Та же кровь в слюне, та же в сырой земле. Ничего не помню до самого первого сентября, мы ушли в четыре, в квартире парился августовский вечерок, ботанический сад был в трех остановках трамваем, но дедушка предложил прогуляться пешком, и мы дошли примерно за полчаса. Ничего не помню, кажется, день как день, а камелии пахли асфальтом и молоком, и шмели паслись на холмах глянцевитых лилий, я испачкала платье мороженым, пятно стало желтым от пыльцы и от пыльцой пропитанной пыли. Он позвал какого-то сторожа и спросил, как мы можем купить цветов, и за три рубля этот сторож обошел с нами полтерритории и срезал все подряд, что мы захотим. Ничего не помню, кажется, день как день. До сих пор ничего не помню, не могу заставить себя доехать до кладбища, там анютины глазки небось разрослись до самой надписи, их подрезать бы хорошо. Мы брели к воротам, прижимая к груди по охапке цветочного барахла, и я рассказывала что-то про первое сентября, а когда оглянулась, увидела, что у меня за спиной дождь стоит стеной, я стою перед этой стеной, а дедушка, не успевавший бежать за мной, стоит за стеной, насквозь мокрый, с цветами, прибитыми к пиджаку волной, с залитыми стеклами недорогих очков, с глазами, состоящими из одних зрачков. Ничего не помню, не помню „скорой”, не помню, кто говорил за мной, кто отвез домой. Мне пришлось открывать себе дверь самой. Почему-то платье пахло больницей, хотелось пить. Так бывает в дождь, — подумала я, — только воздух какой-то горький, ну ладно, пусть, потерплю.
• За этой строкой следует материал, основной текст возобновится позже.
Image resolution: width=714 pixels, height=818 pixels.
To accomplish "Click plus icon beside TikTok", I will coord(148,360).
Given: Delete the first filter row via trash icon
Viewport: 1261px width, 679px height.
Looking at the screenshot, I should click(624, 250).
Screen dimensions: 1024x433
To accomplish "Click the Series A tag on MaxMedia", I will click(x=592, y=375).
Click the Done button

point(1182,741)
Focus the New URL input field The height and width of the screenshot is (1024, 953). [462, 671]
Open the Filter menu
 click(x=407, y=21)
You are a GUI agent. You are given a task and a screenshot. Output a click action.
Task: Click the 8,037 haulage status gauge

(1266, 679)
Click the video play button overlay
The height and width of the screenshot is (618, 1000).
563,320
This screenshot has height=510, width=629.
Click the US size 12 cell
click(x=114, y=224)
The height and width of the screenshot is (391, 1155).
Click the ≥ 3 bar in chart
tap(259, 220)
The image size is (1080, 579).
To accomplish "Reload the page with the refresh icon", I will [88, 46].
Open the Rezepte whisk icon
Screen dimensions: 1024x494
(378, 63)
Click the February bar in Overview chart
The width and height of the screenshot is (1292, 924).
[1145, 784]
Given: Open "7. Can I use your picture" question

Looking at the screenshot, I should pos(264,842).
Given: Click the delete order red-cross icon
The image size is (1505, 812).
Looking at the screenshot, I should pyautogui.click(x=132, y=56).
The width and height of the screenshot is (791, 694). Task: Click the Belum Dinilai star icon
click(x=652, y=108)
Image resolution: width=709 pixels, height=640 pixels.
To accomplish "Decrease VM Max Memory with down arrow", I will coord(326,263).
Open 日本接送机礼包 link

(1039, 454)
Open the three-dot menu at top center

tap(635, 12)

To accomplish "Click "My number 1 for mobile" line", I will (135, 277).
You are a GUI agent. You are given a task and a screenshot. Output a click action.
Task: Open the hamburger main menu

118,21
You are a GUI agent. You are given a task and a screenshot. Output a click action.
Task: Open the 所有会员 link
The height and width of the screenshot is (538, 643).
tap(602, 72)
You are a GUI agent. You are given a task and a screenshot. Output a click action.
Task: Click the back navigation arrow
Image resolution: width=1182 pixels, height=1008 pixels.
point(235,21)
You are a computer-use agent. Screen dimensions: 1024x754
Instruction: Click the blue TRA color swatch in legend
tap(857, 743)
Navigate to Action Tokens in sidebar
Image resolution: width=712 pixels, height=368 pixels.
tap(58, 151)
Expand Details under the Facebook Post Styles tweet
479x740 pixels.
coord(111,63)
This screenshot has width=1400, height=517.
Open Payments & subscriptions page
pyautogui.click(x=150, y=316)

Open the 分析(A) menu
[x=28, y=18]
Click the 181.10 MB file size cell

Та же кровь в горьковатом чае, та же в бензине. Ничего не помню до вечера, только кадры того, как их выносили и красавица диктор плакала от бессилья. Ничего не помню после того, как громыхнуло, и я ушла с остановки в ближайшее маленькое кафе, переждать, потому что все-таки это сентябрь, дожди короткие, будет другой автобус через пятнадцать минут. Ничего не помню до вечера, а в телевизоре говорят: сорок шесть человек, сорок шесть, а я сижу дома на скомканной простыне, сердце, легкие, пальцы — все при мне. Ничего не помню, кажется, день как день. До сих пор ничего не помню, мне кажется — чай с лимоном, еще пару раз громыхнуло — и полилось, бешено, так, что в окне стекло превратилось в мозаику и закачался пол, а потом я пошла домой пешком и, когда пришла, обнаружила перед зеркалом, что на волосах роса, начала отряхиваться — и порезала палец куском стекла, а другой осколок вошел под ноготь, я даже не поняла — откуда я их принесла? Вроде дождь как дождь, — подумала я, — только воздух горячий, ну ладно, пусть, потерплю.
Та же кровь в воспаленном горле, та же во сне. Выходить на берег сухой, оставаться сухой на скомканной простыне, осторожно следить сухими глазами за серым облаком в вышине. Наблюдать, как чужая рубаха пропитывается кровью, сухой ладонью водить по его руке. Ничего не помнить, ночами пластом лежать на спине в сырой тишине. Что-то мокрое на виске, — это, видно, дождь идет сквозь трещину в потолке и скапливается во мне. Потерпи, потерпи” (Линор Горалик, “Дождь в моей жизни. (Выходить сухим)”).
Вот текст, который я мог бы предложить в качестве визитной карточки новой сетевой эссеистики, представленной, в частности, интернет-журналом “В моей жизни”.